## Exercise objective
Exactly and without additions, transcribe the line that contains "Viewport: 717px width, 348px height." and every line after it in the data.

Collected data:
▬▬▬
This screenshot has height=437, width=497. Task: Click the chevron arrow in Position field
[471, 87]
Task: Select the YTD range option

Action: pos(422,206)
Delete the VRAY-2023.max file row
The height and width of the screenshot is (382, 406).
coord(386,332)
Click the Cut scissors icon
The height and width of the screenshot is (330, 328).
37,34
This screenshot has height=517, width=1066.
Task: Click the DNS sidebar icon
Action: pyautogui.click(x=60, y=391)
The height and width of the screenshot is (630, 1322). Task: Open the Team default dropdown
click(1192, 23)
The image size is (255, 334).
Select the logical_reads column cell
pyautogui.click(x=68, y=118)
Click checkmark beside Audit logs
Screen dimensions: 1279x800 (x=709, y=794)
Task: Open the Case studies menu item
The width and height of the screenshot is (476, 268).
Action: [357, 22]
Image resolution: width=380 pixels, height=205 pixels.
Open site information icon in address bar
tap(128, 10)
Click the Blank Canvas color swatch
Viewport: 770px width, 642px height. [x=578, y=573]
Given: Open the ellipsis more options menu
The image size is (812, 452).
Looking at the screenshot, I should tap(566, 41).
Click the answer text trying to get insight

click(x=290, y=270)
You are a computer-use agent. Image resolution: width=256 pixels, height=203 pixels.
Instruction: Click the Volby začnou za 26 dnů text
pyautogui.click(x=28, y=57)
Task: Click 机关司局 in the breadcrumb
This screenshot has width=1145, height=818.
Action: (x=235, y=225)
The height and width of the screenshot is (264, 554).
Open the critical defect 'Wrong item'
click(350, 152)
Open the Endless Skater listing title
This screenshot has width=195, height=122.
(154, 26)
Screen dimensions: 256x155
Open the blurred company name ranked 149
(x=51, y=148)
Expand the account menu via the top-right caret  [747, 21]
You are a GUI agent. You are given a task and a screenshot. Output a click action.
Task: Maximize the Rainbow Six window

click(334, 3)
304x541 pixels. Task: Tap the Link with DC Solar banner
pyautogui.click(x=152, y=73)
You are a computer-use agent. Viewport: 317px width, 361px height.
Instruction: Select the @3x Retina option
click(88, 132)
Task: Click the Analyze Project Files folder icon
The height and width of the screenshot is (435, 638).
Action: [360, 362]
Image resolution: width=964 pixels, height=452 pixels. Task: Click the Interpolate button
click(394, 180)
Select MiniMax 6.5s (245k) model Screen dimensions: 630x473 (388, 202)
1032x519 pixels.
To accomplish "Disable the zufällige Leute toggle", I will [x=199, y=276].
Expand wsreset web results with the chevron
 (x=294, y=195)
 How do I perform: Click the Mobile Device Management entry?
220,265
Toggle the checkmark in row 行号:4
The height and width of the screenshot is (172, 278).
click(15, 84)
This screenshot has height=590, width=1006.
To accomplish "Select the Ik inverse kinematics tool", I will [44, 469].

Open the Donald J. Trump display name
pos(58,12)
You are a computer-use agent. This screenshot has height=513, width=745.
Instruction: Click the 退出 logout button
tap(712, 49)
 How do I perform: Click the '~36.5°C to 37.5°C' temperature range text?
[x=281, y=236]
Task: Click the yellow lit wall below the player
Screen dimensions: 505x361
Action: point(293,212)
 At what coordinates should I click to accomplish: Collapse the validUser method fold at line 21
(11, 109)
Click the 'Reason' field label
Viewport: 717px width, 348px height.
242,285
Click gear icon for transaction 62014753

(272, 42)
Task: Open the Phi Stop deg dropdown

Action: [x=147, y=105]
▬▬▬
## Output
Viewport: 717px width, 348px height.
242,285
Click gear icon for transaction 62014753

(272, 42)
Task: Open the Phi Stop deg dropdown

Action: [x=147, y=105]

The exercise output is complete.